_Source excerpt_:
· · · · · · ·

Not sure what can be a right test to measure this. My manual testing
was to just run dirty_log_perf_test with and without shrinker and I
didn't notice much difference. I did print some logs to see if
shrinker is getting invoked, caches are freed by shrinker and when VM
is freed to verify page accounting is right with patch 9 of the
series.
  
David Matlack March 9, 2023, 11:53 p.m. UTC | #12
On Mon, Mar 06, 2023 at 02:41:12PM -0800, Vipin Sharma wrote:
> Create a global counter for total number of pages available
> in MMU page caches across all VMs. Add mmu_shadow_page_cache
> pages to this counter.

I think I prefer counting the objects on-demand in mmu_shrink_count(),
instead of keeping track of the count. Keeping track of the count adds
complexity to the topup/alloc paths for the sole benefit of the
shrinker. I'd rather contain that complexity to the shrinker code unless
there is a compelling reason to optimize mmu_shrink_count().

IIRC we discussed this at one point. Was there a reason to take this
approach that I'm just forgetting?
  
David Matlack March 10, 2023, 12:22 a.m. UTC | #13
On Mon, Mar 06, 2023 at 02:41:12PM -0800, Vipin Sharma wrote:
>
>  static void mmu_free_memory_caches(struct kvm_vcpu *vcpu)
>  {
>  	kvm_mmu_free_memory_cache(&vcpu->arch.mmu_pte_list_desc_cache);
> -	kvm_mmu_free_memory_cache(&vcpu->arch.mmu_shadow_page_cache);
> +	mutex_lock(&vcpu->arch.mmu_shadow_page_cache_lock);
> +	mmu_free_sp_memory_cache(&vcpu->arch.mmu_shadow_page_cache);
> +	mutex_unlock(&vcpu->arch.mmu_shadow_page_cache_lock);

Is this lock necessary (even when the shrinker is hooked up)?
mmu_free_memory_caches() is only called when KVM fails to create a vCPU
(before it has been added to vcpu_array) or during VM destruction (after
the VM has been removed from vm_list).
  
Vipin Sharma March 10, 2023, 12:28 a.m. UTC | #14
On Thu, Mar 9, 2023 at 3:53 PM David Matlack <dmatlack@google.com> wrote:
>
> On Mon, Mar 06, 2023 at 02:41:12PM -0800, Vipin Sharma wrote:
> > Create a global counter for total number of pages available
> > in MMU page caches across all VMs. Add mmu_shadow_page_cache
> > pages to this counter.

· · · · · · ·

_Extracted material_:
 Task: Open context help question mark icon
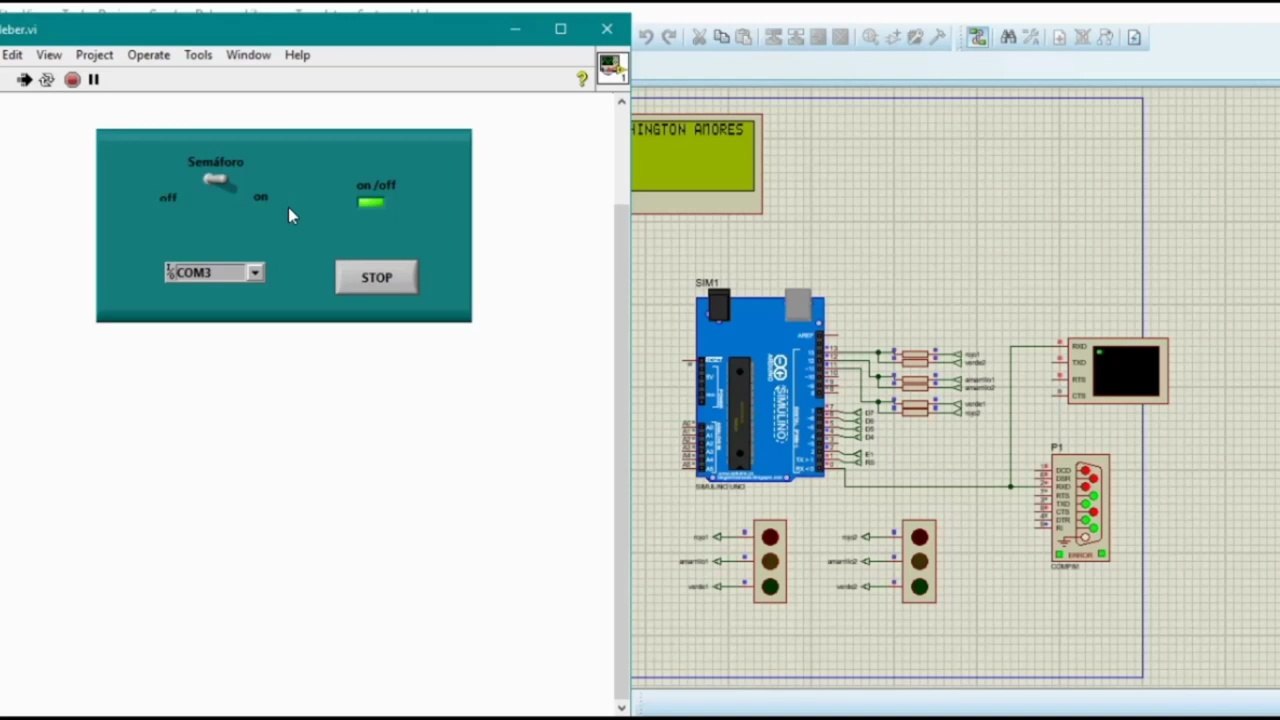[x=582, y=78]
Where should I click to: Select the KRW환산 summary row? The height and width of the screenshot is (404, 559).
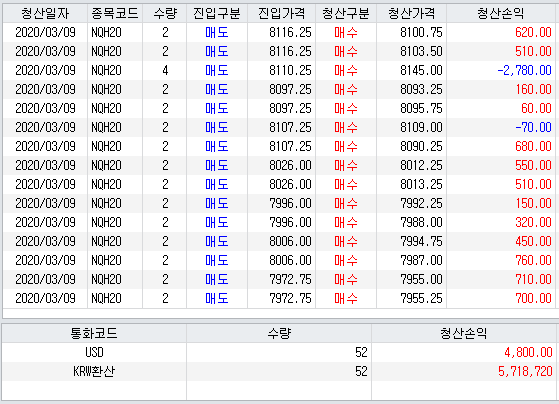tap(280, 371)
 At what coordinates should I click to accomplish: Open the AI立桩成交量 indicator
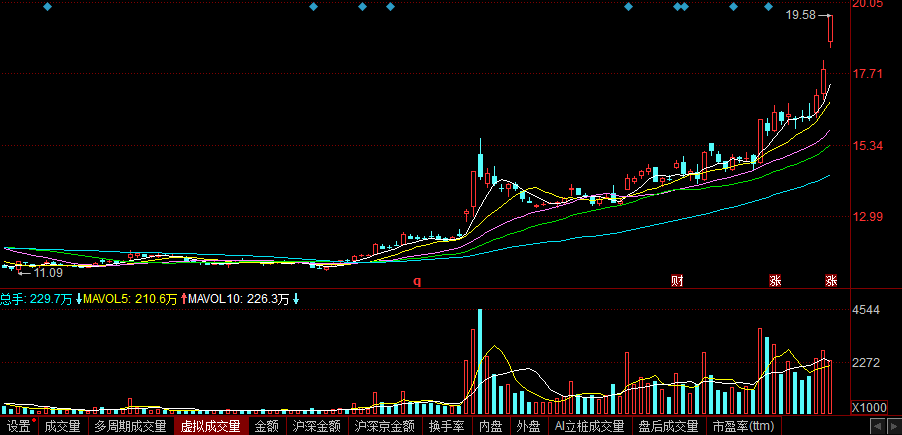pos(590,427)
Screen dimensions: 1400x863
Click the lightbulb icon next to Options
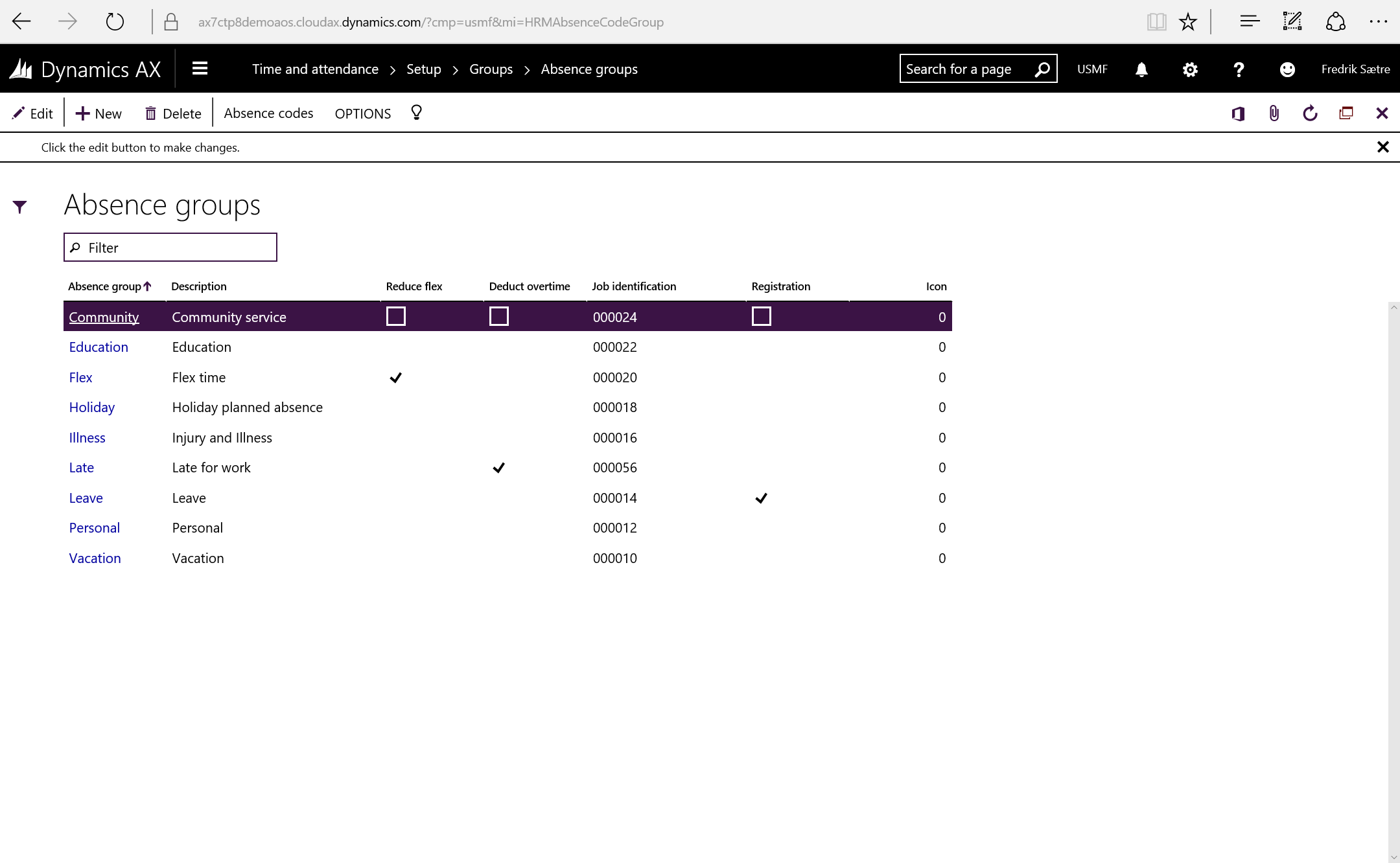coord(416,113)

· · · · · · ·

_To do_:
In the forum thread, list every function called on the code lines that start with a plus sign. Use only the forum thread to answer.

_Worked solution_:
mutex_lock
mmu_free_sp_memory_cache
mutex_unlock